What are Microsoft, Apple, Amazon, and Nuance up to in Cambridge? Suddenly, the four tech giants are scooping up every speech recognition expert they can find and plunking them down in offices in Kendall and Central Square.
It’s not because it’s tough to identify the words you’re speaking to a mobile device. In fact, I’ve been dictating the opening of this column to my iPhone, including punctuation, and you can see that the accuracy ain’t bad. (I corrected it only on the company name Nuance, which it repeatedly heard as “new wants.”)
Instead, these four players are focused on new frontiers. One is putting speech into new kinds of devices, like television remote controls, cars, and perhaps future wearable computers like wristbands, earpieces, or glasses. Another is developing the ability to understand not just the words you’re saying, but what you actually want.
“More and more, you want your devices to be personalized — to understand the context you’re in, both geographic and based on what you’ve done in the past,” says TJ Hazen, a speech scientist hired in January by Microsoft’s New England Research and Development Center.
(OK: I stopped dictating toward the end of that last paragraph, because speech recognition is still utterly at sea when it comes to proper names. Hazen’s name was “TJ Hayes and,” and it also interpreted earpieces as “your pieces.”)
Cambridge isn’t suddenly a nexus of speech activity. There has been “a quiet building” over the past four decades or so, in the words of Peter Mahoney, Nuance’s chief marketing officer.
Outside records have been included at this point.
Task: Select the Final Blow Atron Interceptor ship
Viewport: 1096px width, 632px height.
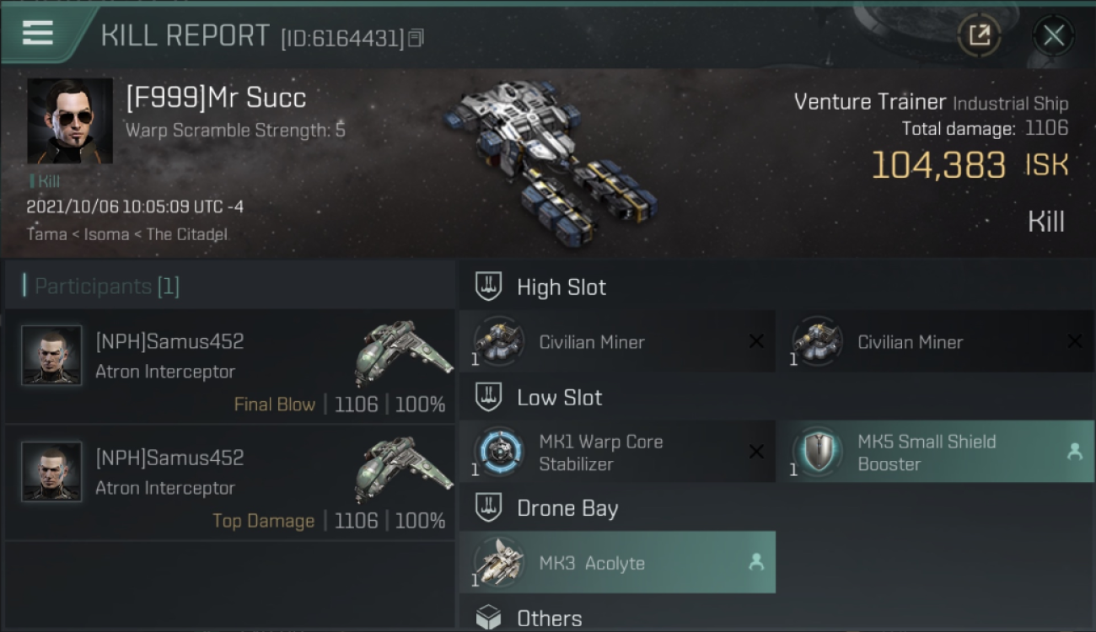Action: point(403,351)
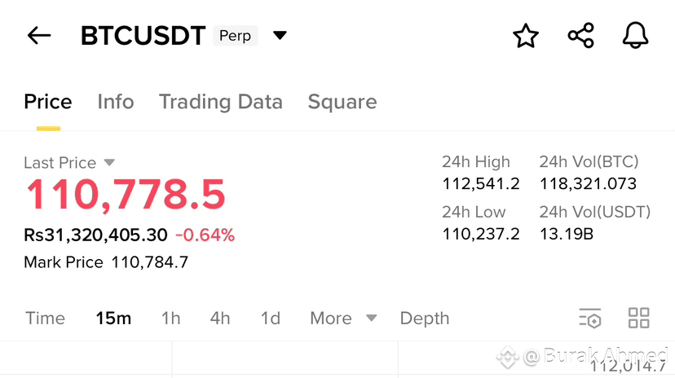This screenshot has width=675, height=378.
Task: Tap the share icon
Action: [x=580, y=36]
Labs at MIT and research at places like BBN Technologies, now part of Raytheon, have chiseled away at the incredibly difficult problems of recognizing the words you’re speaking, and trying to intuit what you mean by them.
John Makhoul wrote a doctoral thesis on speech recognition at MIT in the 1960s, and then went to work at BBN in 1970 at the age of 28. Much of BBN’s funding came from the Department of Defense’s advanced research arm. In the 1970s, Markhoul recalls, “It took an hour using a mainframe from Digital Equipment to recognize one sentence.” And that system only recognized 1,000 words.
All that academic and military-funded research spawned companies like Kurzweil Applied Intelligence, Dragon Systems, SpeechWorks, and Wildfire Communications, which brought speech recognition to personal computers and telephone call centers. Many of the smaller firms were eventually acquired by Nuance, a publicly traded company in Burlington; it sells speech-recognition software to customers like Apple, Amazon, and BMW, and offers its own products like the Dragon Mobile Assistant for Android smartphones.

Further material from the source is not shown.